**TASK INSTRUCTIONS:** The reply is to be the lines from the one with "Image resolution: width=1372" through the last line of the records below, each retyped exactly, with pictures left out.
== Segment start ==
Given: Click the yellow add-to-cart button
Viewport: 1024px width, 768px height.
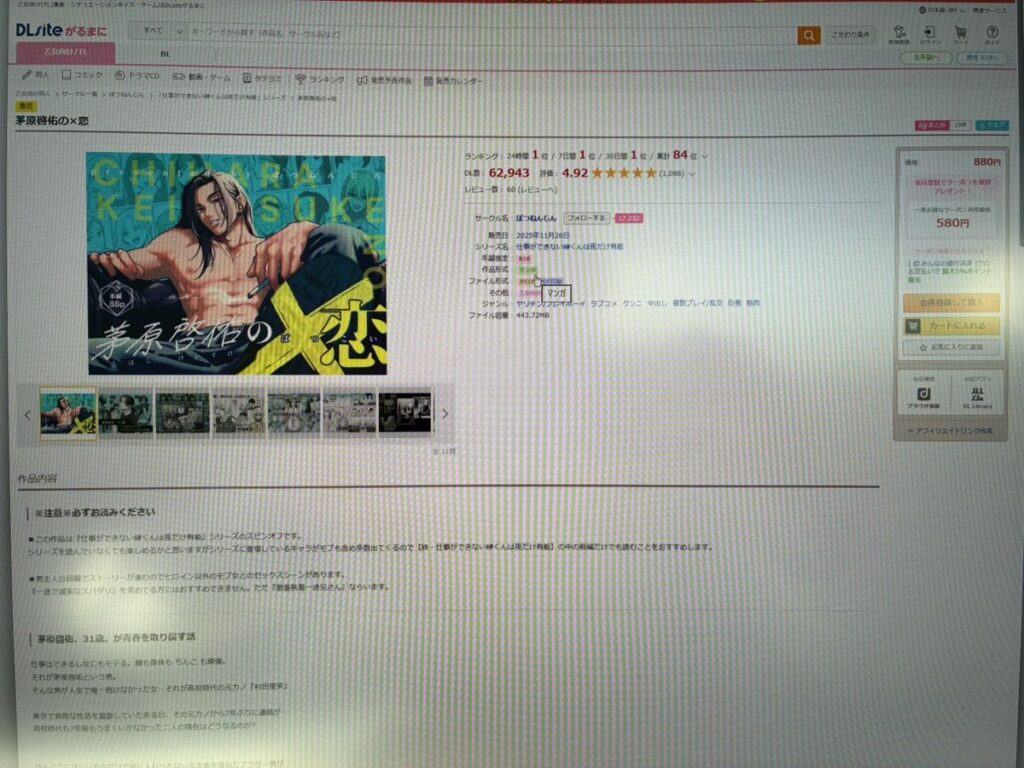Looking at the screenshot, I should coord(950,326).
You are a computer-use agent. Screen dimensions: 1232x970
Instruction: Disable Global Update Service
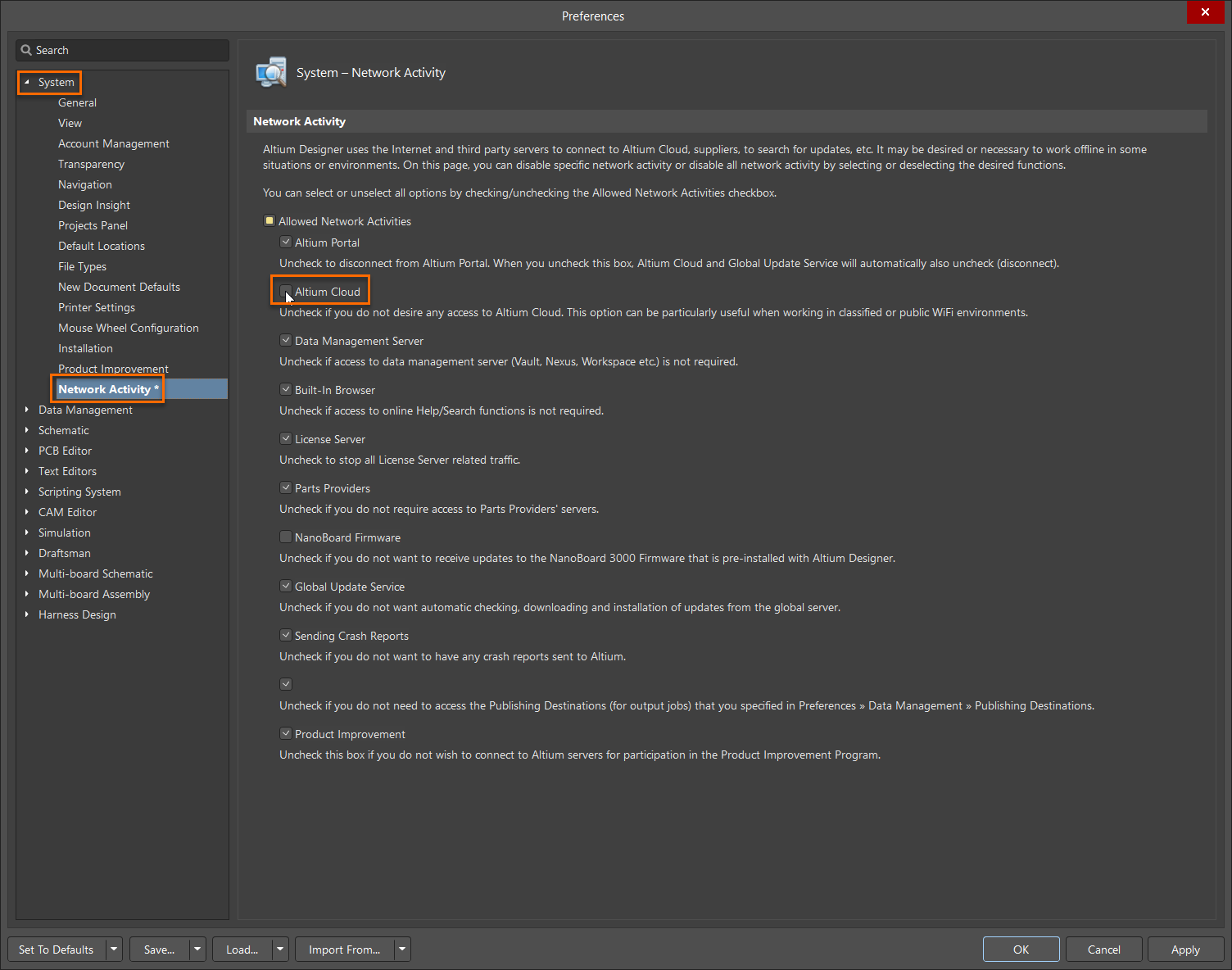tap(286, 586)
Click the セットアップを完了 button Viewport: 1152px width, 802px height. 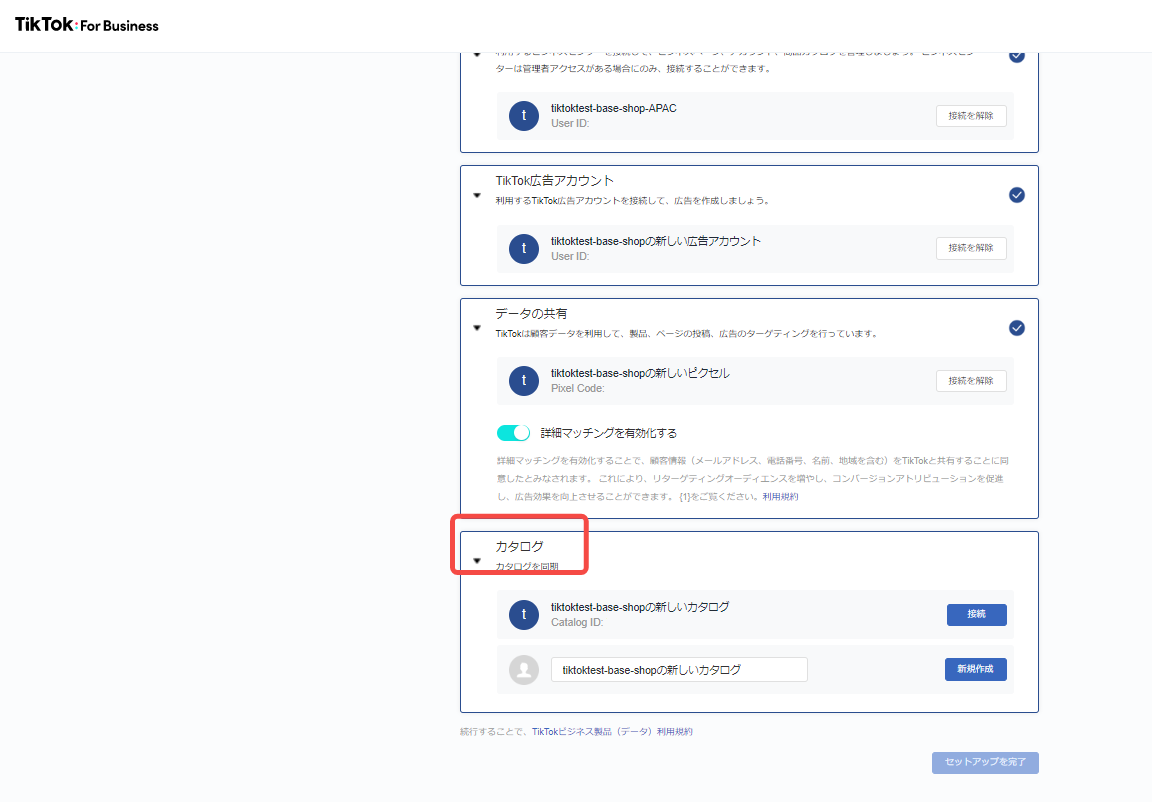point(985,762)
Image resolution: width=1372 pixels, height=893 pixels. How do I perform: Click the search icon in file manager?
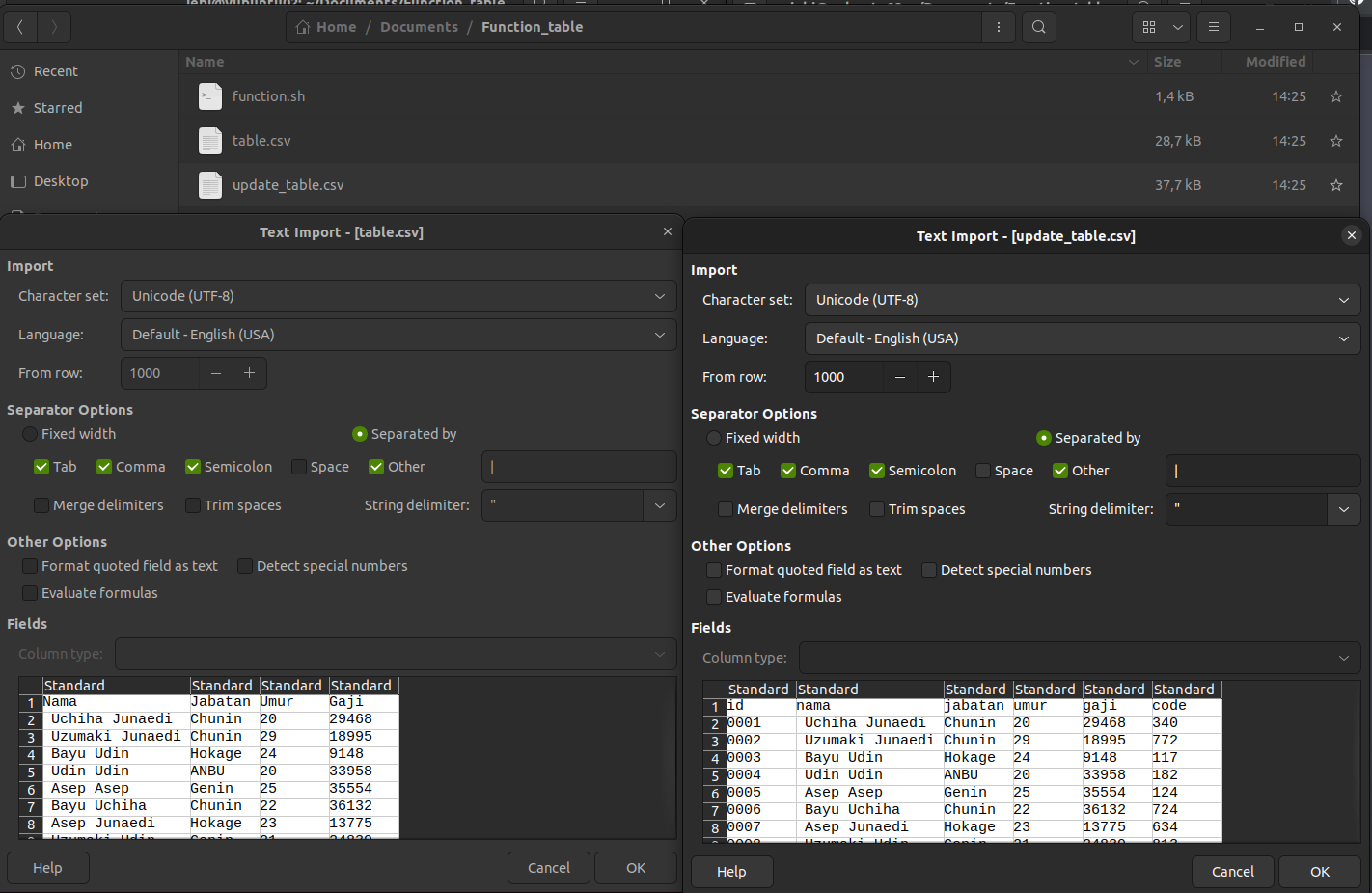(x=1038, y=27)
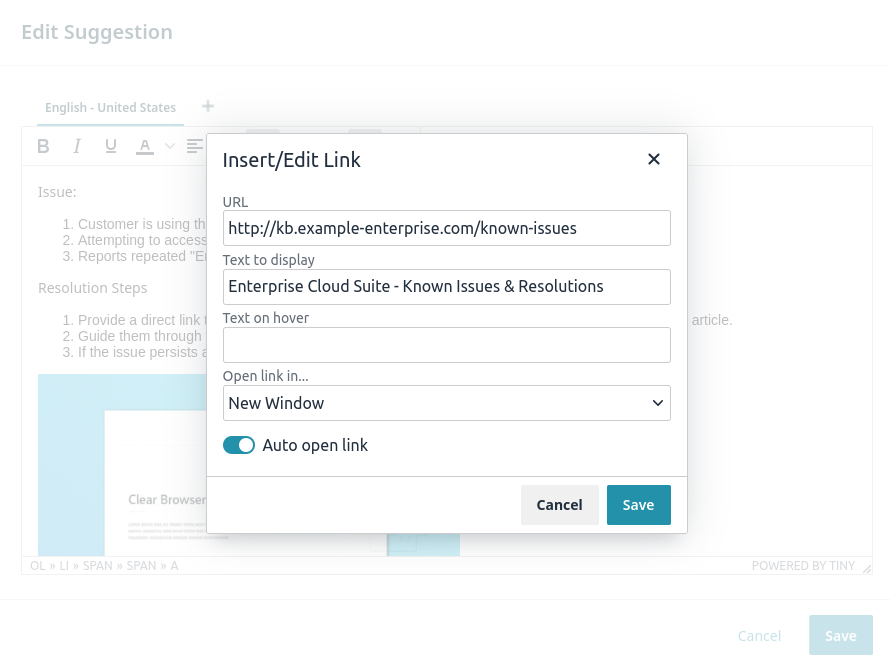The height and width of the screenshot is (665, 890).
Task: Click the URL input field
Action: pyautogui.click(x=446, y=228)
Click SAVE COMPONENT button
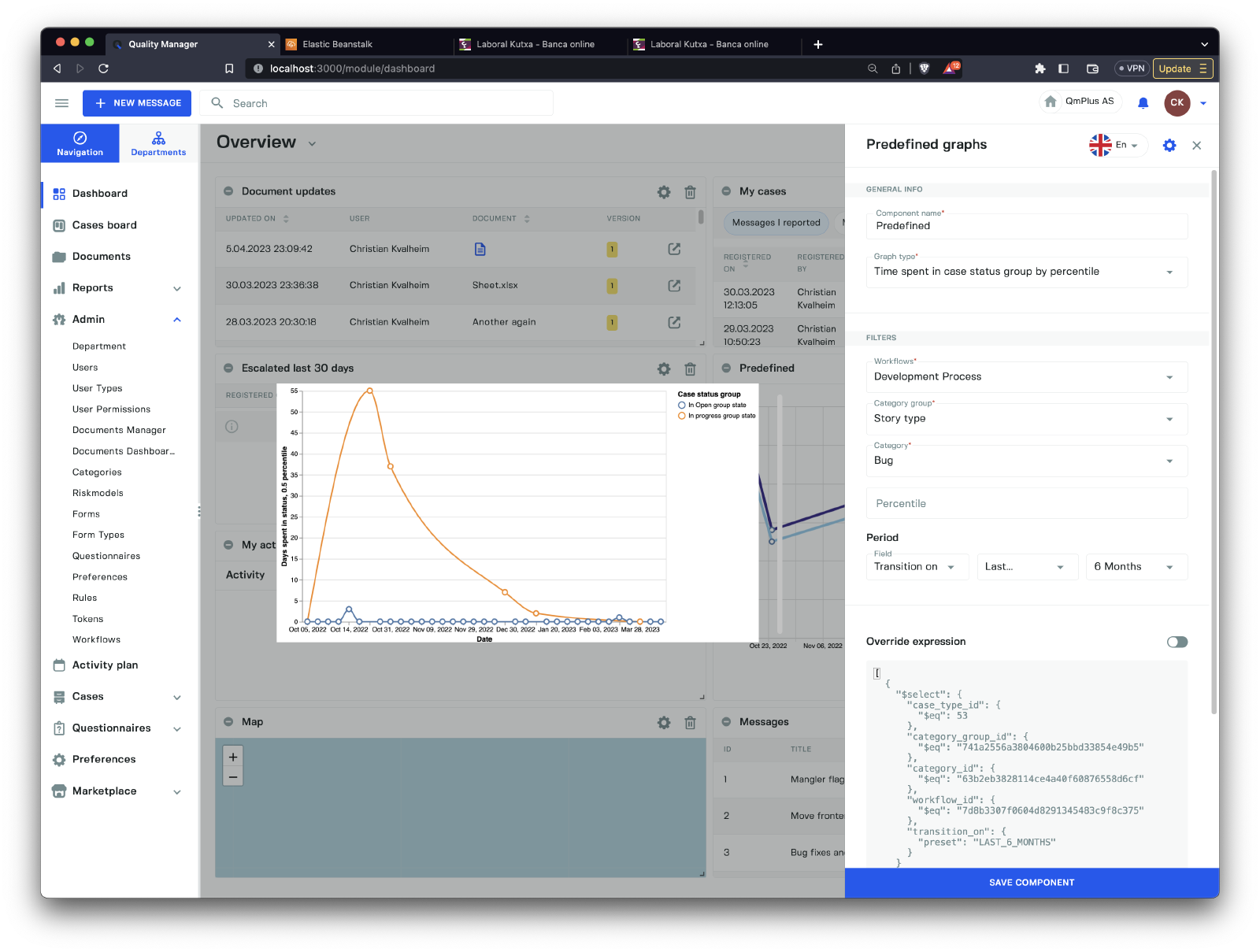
== Segment end ==
**OUTPUT BELOW:**
Image resolution: width=1372 pixels, height=893 pixels. How do I perform: Click the search icon in file manager?
(x=1038, y=27)
The height and width of the screenshot is (665, 890).
Task: Click the URL input field
Action: pyautogui.click(x=446, y=228)
Click SAVE COMPONENT button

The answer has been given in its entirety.